Guidelines recommend a transesophageal echocardiogram (TEE) if suspicion for CIED infection is high based on positive blood cultures, antibiotic initiation prior to culture collection, ongoing systemic illness, or other suggestive signs.1,2 Positive transthoracic echocardiogram findings (for example, a valve vegetation) do not obviate the need for TEE because of the possibility of other relevant complications (including endocarditis and perivalvular extension) for which TEE has a greater sensitivity.1
What is the approach to antimicrobial therapy?
Since most infections involve staphylococcus species, initial empiric antimicrobial therapy should cover both oxacillin-sensitive and oxacillin-resistant strains. Thus, intravenous vancomycin is an appropriate initial choice.1 Culture and sensitivity results should then guide specific therapy decisions.1 Table 1 provides a summary of strategies for antimicrobial selection and duration.
Should all patients undergo complete device removal?
All patients with CIED infection require complete device removal, even if the infection is suspected to be confined to the generator pocket and blood cultures remain negative.2 Patients with superficial or surgical site infections without CIED infection do not require complete device removal. Rather, those cases can be managed with a 7- to 10-day course of oral antimicrobials.1
After device removal, what is the appropriate timing for installing a new device?
The decision to implant a replacement device is often made with input from infectious disease and cardiac electrophysiology experts. The decision must consider both infection and device-related concerns. Importantly, repeat blood cultures must be negative, and any infection in the pocket site should be controlled prior to installing a new device.2
Should all patients with a CIED receive antimicrobial prophylaxis prior to invasive dental, urologic, or endoscopic procedures?
No.
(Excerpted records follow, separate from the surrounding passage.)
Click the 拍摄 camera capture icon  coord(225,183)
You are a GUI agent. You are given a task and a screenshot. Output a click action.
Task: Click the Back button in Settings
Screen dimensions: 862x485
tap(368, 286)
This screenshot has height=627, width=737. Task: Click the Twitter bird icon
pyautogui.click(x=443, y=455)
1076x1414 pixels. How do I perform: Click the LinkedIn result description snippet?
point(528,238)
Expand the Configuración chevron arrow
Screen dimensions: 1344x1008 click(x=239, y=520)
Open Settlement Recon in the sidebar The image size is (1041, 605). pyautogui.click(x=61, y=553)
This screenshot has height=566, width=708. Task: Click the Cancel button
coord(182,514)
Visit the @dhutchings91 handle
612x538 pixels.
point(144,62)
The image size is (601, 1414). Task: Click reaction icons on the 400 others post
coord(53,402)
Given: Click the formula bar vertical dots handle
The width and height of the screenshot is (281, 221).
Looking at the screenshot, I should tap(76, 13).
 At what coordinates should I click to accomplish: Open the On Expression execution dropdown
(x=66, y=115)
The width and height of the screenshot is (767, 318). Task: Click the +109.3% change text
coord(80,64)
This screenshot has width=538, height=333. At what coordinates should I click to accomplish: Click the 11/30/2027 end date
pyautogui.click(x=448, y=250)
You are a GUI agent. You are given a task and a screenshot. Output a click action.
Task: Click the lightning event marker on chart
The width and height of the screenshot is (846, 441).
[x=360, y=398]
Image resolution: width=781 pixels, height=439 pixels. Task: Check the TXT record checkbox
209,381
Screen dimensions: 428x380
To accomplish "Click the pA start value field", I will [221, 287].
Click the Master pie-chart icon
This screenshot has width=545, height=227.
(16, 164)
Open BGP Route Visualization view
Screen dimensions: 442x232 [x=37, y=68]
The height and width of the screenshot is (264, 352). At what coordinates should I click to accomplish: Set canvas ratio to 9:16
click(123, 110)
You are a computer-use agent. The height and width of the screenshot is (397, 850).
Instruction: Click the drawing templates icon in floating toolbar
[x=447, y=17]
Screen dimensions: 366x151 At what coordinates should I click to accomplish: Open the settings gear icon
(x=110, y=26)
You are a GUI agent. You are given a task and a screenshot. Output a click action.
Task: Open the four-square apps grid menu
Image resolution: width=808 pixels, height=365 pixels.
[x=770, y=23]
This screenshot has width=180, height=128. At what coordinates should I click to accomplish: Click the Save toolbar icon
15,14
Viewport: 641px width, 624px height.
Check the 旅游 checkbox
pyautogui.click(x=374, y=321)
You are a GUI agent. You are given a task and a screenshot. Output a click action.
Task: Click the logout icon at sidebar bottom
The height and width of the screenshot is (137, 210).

Merely having a CIED is not considered an indication for antimicrobial prophylaxis.2
Back to the case
Two sets of blood cultures are drawn, and vancomycin is started as empiric therapy. The culture results show CoNS species, and antimicrobial resistance testing shows oxacillin-resistance.
TEE shows a vegetation on one of the leads but no vegetation on any of the heart valves. Cardiac electrophysiology is consulted and performs a percutaneous extraction of the entire device (generator and leads). Starting on the day of extraction, the patient undergoes two weeks of intravenous antimicrobial therapy with vancomycin. The patient, his family, and the electrophysiology team discuss the patient’s wishes, indications, and potential burdens related to device replacement.
He ultimately decides to have a replacement device installed. An infectious disease specialist is consulted to help define appropriate timing of the new device installation procedure.
The patient clearly had a CIED infection which required TEE, extraction of his CIED, and prolonged antimicrobial therapy.
Dr. Davisson is a primary care physician at Community Health Network in Indianapolis, Ind. Dr. Lockwood is a hospitalist at the Lexington VA Medical Center. Dr. Sweigart is a hospitalist at the University of Kentucky, Lexington, and the Lexington VA Medical Center.
1. Baddour LM, Epstein AE, Erickson CC, et al. Update on Cardiovascular Implantable Electronic Device Infections and Their Management: A Scientific Statement From the American Heart Association. Circulation. 2010;121(3):458-77.
2. Baddour LM, Cha YM, Wilson WR. Infections of Cardiovascular Implantable Electronic Devices. N Engl J Med. 2012;367(9):842-9.
3. Uslan DZ, Sohail MR, St. Sauver JL, et al. Permanent Pacemaker and Implantable Cardioverter Defibrillator Infection: A Population-Based Study. Arch Intern Med. 2007;167(7):669-75.
4. Bongiorni MG, Tascini C, Tagliaferri E, et al. Microbiology of Cardiac Implantable Electronic Device Infections. Europace. 2012;14(9):1334-9.